I'd grown weary of praying prayers that seemed to go unnoticed. My feelings overshadowed my faith and I'd been relying on my own advice for handling adversities, rather than seeking God's wisdom.

As a result, I'd given the devil a foothold in my heart. So much time focused on my circumstances and feelings had inadvertently minimized my time focused on God's Word and His truths that would set me free.

Although I was feeling alone, God had never left my side. Deep down I still knew that only He held the power to release me from my oppression.

Through this dream, God opened my spiritual eyes to see I had not been choosing the right weapons to fight this battle.
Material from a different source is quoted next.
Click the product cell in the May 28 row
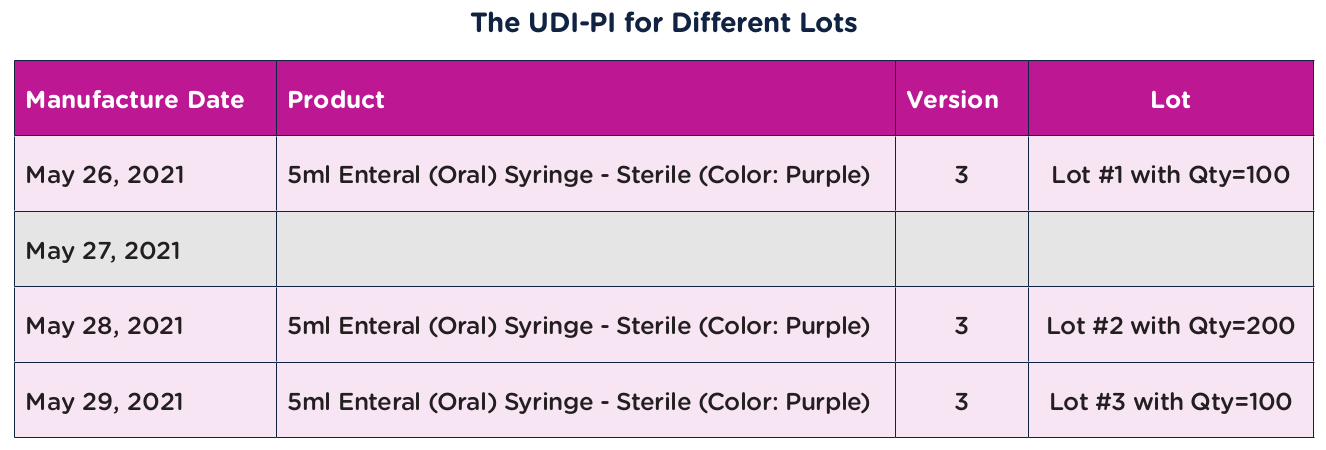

His Sword (His Word) was what I needed to deliver me from the stress and oppression, just as today's key verse explains.

Victory can only be found by spending time with Jesus and choosing His Word as our weapon - not only against life but also against the enemy who wants to steal our hearts.
God never leaves us to fight battles alone. His Word tells us many times that the battle is His, but we must choose to wrap ourselves in His promises and believe that He's our Protector who will fight to the death for His children.

In fact, He already did.

Dear Lord, set me free today from the grip the enemy has on my heart. Forgive me for thinking I could fight this battle on my own and help me to wrap up in Your Word. Intervene in my life and my circumstances, and lead me to victory. In Jesus' Name, Amen.